| ФРАГМЕНТ ТЕКСТА |
Показательно, что, хотя иногда куст в поэзии Цветаевой непосредственно соотнесен с Неопалимой купиной, обыкновенно (в том числе и в «Кусте») его образ не содержит прямых отсылок к ветхозаветному прообразу. Не случайно и то, что аллюзии на крестную смерть Христа в «Кусте» даны лишь пунктиром. Ирина Шевеленко заметила о стихотворении Цветаевой «Тоска по родине! Давно…», написанном в один год с двойчаткой: «<…> Куст в этом стихотворении столько же природный образ, сколько божественный — Неопалимая купина, которую в красный, огненный цвет и “окрашивает” рябина. Синкретизм найденного образа кодирует важное для Цветаевой представление о “двойном” родстве поэта – с божественным и с природным началами» (Там же. С. 421). Подобный синкретизм характерен и для «Куста».
В пятом стихотворении из цикла «Стол», написанном за год до «Куста», Цветаева писала:
Мой письменный верный стол!
Спасибо за то, что ствол
Отдав мне, чтоб стать – столом,
Остался = живым стволом!
С листвы молодой игрой
Над бровью, с живой корой,
С слезами живой смолы,
С корнями до дна земли!

| ЗАДАНИЕ A |
Какое стихотворение Цветаевой, согласно фрагменту о поэзии Цветаевой, было написано в один год с двойчаткой?
| ЗАДАНИЕ B |
Перескажите в виде краткого списка абзац фрагмента о поэзии Цветаевой, начинающийся словами «Показательно, что, хотя иногда куст», сохранив его основные факты.
| ЗАДАНИЕ C |
Напишите продолжение фрагмента о поэзии Цветаевой, начав сразу после его последней строки.

| Записи данных |
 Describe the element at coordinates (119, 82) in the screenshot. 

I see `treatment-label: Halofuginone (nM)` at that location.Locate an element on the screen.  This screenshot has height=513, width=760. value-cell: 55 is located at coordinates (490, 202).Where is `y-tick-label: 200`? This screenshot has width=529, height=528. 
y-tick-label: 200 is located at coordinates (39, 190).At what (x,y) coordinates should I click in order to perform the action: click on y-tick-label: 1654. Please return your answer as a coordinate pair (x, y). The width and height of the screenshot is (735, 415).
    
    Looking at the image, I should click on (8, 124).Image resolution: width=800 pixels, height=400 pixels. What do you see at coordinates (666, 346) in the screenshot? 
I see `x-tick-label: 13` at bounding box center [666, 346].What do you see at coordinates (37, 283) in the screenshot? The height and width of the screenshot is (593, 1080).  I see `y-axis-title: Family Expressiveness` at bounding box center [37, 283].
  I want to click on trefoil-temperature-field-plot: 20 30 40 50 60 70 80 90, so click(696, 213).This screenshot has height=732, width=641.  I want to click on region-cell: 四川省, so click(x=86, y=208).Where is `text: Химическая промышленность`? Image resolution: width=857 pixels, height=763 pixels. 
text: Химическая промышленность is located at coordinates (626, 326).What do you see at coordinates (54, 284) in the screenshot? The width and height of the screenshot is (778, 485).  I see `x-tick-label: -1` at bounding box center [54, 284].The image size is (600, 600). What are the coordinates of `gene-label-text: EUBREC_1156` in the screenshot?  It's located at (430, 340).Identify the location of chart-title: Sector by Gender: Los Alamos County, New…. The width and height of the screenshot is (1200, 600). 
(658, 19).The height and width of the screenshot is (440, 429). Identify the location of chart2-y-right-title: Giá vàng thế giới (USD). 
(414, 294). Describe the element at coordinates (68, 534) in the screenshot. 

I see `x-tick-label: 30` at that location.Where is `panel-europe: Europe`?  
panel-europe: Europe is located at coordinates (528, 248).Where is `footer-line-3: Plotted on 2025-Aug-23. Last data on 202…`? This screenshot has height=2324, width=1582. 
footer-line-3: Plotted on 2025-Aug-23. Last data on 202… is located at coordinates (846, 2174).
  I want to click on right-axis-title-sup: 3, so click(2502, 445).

| ОТВЕТ A |
Стихотворение «Тоска по родине! Давно…».

| ОТВЕТ B |
- В поэзии Цветаевой куст иногда прямо соотнесен с Неопалимой купиной. Обычно же, в том числе в «Кусте», прямых отсылок к ветхозаветному прообразу нет.
- Аллюзии на крестную смерть Христа в «Кусте» даны лишь пунктиром.
- Ирина Шевеленко отметила, что в стихотворении «Тоска по родине! Давно…», написанном в один год с двойчаткой, куст является и природным, и божественным образом. Это Неопалимая купина, которую рябина «окрашивает» в красный, огненный цвет.
- Такой синкретизм кодирует представление Цветаевой о «двойном» родстве поэта с божественным и природным началами.
- Подобный синкретизм характерен и для «Куста».

| ОТВЕТ C |
Ирина Шевеленко, интерпретируя эти строки как выражение осознания поэтом природы творчества, пишет: «Природность стола, или же сохранение столом своей природности, несмотря на культурность его функции, — олицетворяет “природность” искусства. Цветаева продолжает в лирике тему, подробно разрабатывавшуюся ею в статьях. В двух стихотворениях 1934 года, “Тоска по родине. Давно…” и “Куст”, эта тема находит свое наиболее полное – и трагическое – воплощение» (Там же. С. 420).
Светлана Ельницкая провела анализ образов кустов в цветаевской лирике: (рябины, трактуемой поэтом именно как куст, а не как дерево, — «своего рода символ цветаевского ‘я’», «дерева-куста» бузины, барбариса (Ельницкая С. Поэтический мир Цветаевой. С. 85-87). Характеризуя цветаевские растения как «чертовы», С. Ельницкая проявляет односторонность: тот же красный цвет ягод рябины и бузины может иметь не демоническую природу, а христианский смысл, ассоциируясь с кровью Христовой. Ср., например: «Бузина казнена, казнена! / Бузина – целый сад залила / Кровью юных и кровью чистых, / Кровью веточек огнекислых — / Величайшей из всех кровей: / Кровью сердца – твоей, моей…» («Бузина») или: «Рябину / Рубили / Зорькою. / Рябина — / Судьбина / Горькая. <…> Рябина! / Судьбина / Русская» («Рябину…»). Во втором стихотворении горькая судьбина России, которой уподоблена рябина, явно наделена ассоциациями с крестными страданиями Христа.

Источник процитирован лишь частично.